Caught Up in the Air

Ford 8 N

Ford 8 N

A dozen or more three hundred year old black oaks spread
over the top of the south side hill of our farm
a two acre pasture on top &
our house sat on the edge and overlooked a small
twenty acre valley bottom with a creek & across it
was a similar hill of Ponderosa pine and Douglas fir
to complete the farms north edge as a cross section
of a small valley running from our house south/north

One afternoon after school when I was 14
I walked out through the oaks to find my Grandfather
a man in his early eighties, he had turned the
place into a farm in only about four years

It was his son’s farm who owned a business
in town and twenty miles away, my grandfather had
used his own money, to build a lambing shed, then
chicken coops, then a substantial barn, and a half acre
garden down by the creek that was irrigated
by a pump and sprinkler and we all ate
very well and the tractor was an important tool

Every day in his sweat stained straw
cowboy hat he was on his son’s Ford 8N tractor
to the garden, the sheep shed, the creek,
& when I went looking for him my radar
was set for the Ford tractor

The tractor was the 20 team of mules
he used to own when he was
a successful farmer on the Great Plains
& he had started as a cowboy breaking horses for a living
& was at the door of change from horse drawn everything
to tractors, & power from oil
that began to feed the world
shortly before, banks and the great depression
ended all that for him

For our little farm, the tractor plowed, the tractor fertilized, the tractor planted,
the tractor cut hay, the tractor raked hay, and the tractor bailed hay
the tractor hauled hay, the tractor mixed cement,
the tractor toted injured animals,

I found him sitting on a 5 gallon bucket
his hat on his knee & embarrassment on his face
a look I’d never seen before from
the most affable man I’d ever known
“Oh Jimmy,” he sighed, “You have to do something for me,”

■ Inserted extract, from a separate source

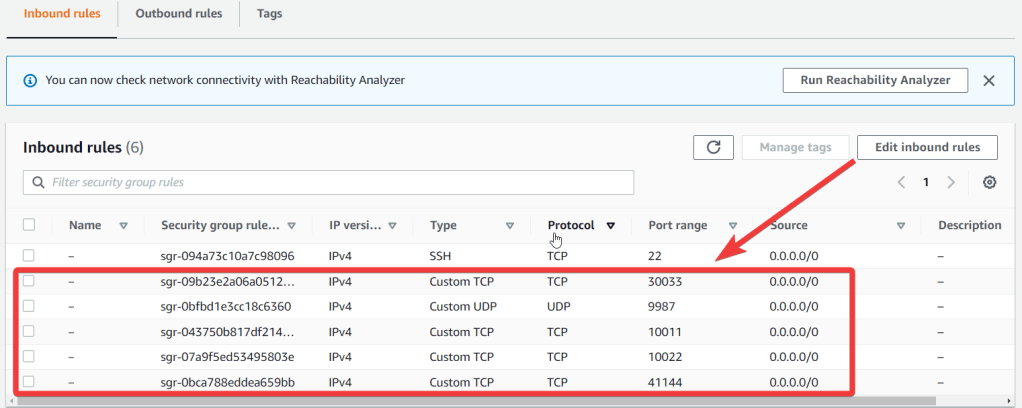Go to next page arrow
This screenshot has width=1022, height=408.
coord(951,182)
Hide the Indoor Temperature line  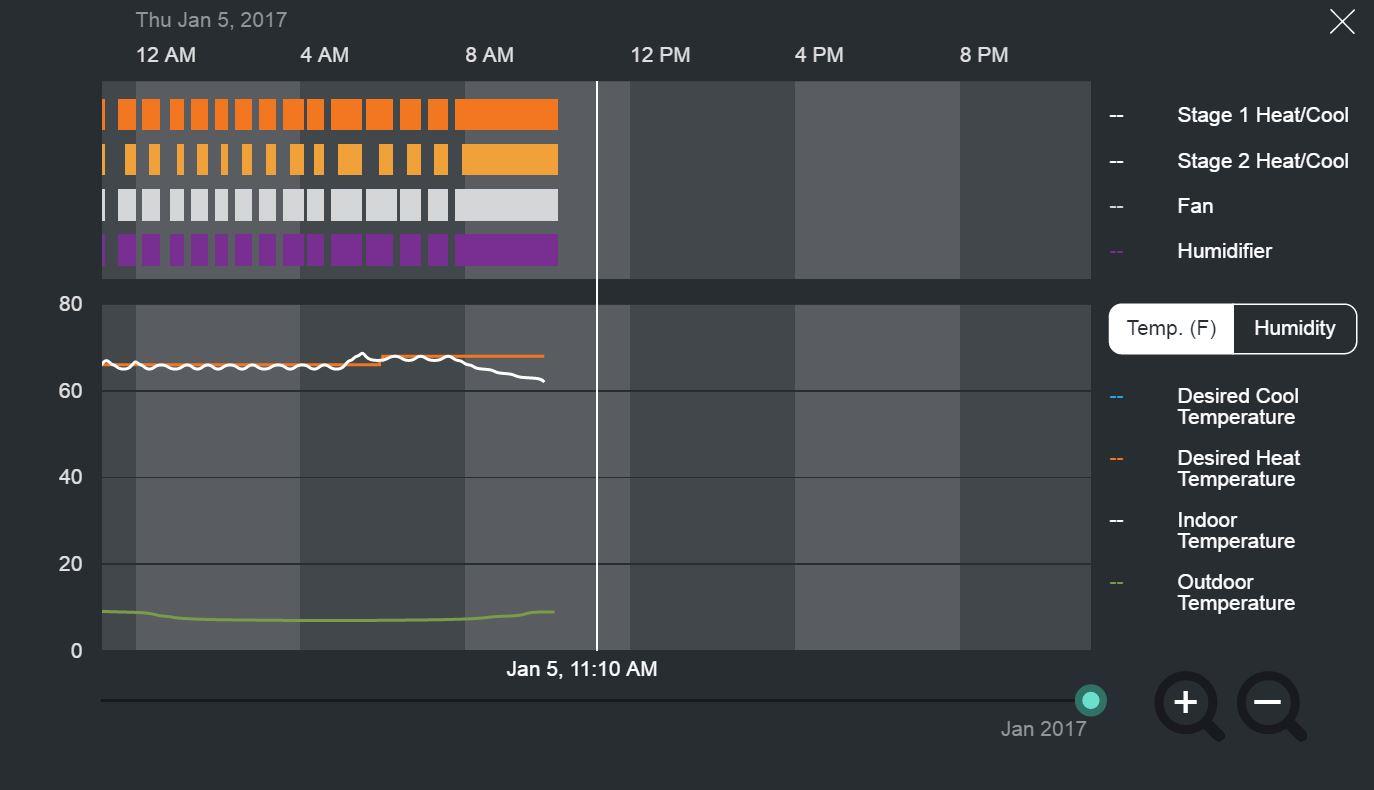tap(1236, 530)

He had left the Ford tractor out of gear and did
not set the brake while he got off to do some chore &
the 8N had rolled down the hill…

The hill had about a 70 percent slope
& almost a straight drop got it going at such a high rate of
speed that when it hit the bottom it actually bounced
over a fence at the bottom of the hill and while airborne
hit the pasture & bounded over another small
hill by the apple trees and rolled out but not over
into the fresh green pasture;
beside the still slough where bull frogs were
letting go in their slow & late afternoon jug-a-rums
& I by his narrative, I was now looking down wide eyed overthe hill
& out to where, yes in the green pasture—thered tractor was sitting motionless

“I’d like you to go down there,” he said pointing but looking away, “and if there is nothing
wrong with it, drive the tractor back up here and never-tell-my-son-that-this-ever-happened.”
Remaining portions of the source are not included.